How to Store This for Later
- Keep leftover patties in an airtight container in the fridge. They’ll stay good for about 3 days.
- For longer storage, freeze patties on a baking sheet till firm, then bag them. Defrost in fridge overnight before reheating.
- Reheat in a skillet over medium heat for best crispiness. Microwave works in a pinch but can turn ’em a bit soggy.
- If you want, make the yogurt dipping sauce ahead by mixing plain yogurt with cumin, chopped basil or cilantro, and a couple pinches of salt. Serve chilled.
What People Always Ask Me
- Can I skip the frying step? You can bake these patties in the oven, but frying gives that golden crisp you want for the best texture.
- What’s a good substitute for coconut oil? Ghee or vegetable oil works too, just keep that mild flavor in mind.
- How spicy do these get? You control the heat by the amount and type of chile. Start small if you’re unsure.
- Can I use other potatoes? Yukon Gold is best for creaminess, but russets work if you drain well to avoid mush.
- Do I have to peel the potatoes? You don’t gotta, but peeling helps the mash get smoother and taste more even.
- What’s the best way to reheat without losing texture? Warm ’em in a skillet with little oil to get that crisp back, microwaving makes ’em kinda soft.
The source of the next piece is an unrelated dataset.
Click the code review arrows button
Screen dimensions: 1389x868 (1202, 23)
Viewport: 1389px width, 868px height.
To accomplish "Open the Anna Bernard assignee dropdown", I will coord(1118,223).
Spiced Potato and Pea Samosa Patties Made Easy in Your Pressure Cooker
Equipment
- 1 Mixing bowl Large
- 1 Pressure cooker
- 1 Large skillet For sautéing and frying
Ingredients
Main ingredients
- 3 medium Yukon Gold potatoes about 1 pound, peeled and cubed
- 1 + 2 tablespoons organic extra virgin coconut oil 1 tablespoon for sautéing, 2 tablespoon for frying
- ⅓ cup finely chopped onions
- 1 ½ teaspoons fresh grated ginger
- ½ teaspoon ground coriander
- ½ teaspoon garam masala
- ½ teaspoon sea salt
- ¼ teaspoon ground turmeric
- ½ cup green peas fresh or frozen
- 2 serrano chiles or 1 jalapeño seeded and finely chopped
- 1 tablespoon fresh lemon juice
- 2 tablespoons chopped cilantro
Instructions
Instructions
- Peel and chop the potatoes into cubes. Place in pressure cooker with water and cook until tender.
- Drain the potatoes and mash them coarsely for texture.
- Heat 1 tablespoon coconut oil in a skillet, sauté onions for 3–4 minutes until soft.
- Add ginger, coriander, garam masala, salt, and turmeric. Stir for 1 minute.
- Add green peas and chopped chile. Cook until peas are tender.
- Add mashed potatoes and combine well. Let mixture cool slightly.
- Mix in lemon juice and cilantro, then shape mixture into 2–3 inch patties.
- Heat remaining 2 tablespoons oil and fry patties 3–4 minutes per side until golden. Drain on paper towels and serve warm.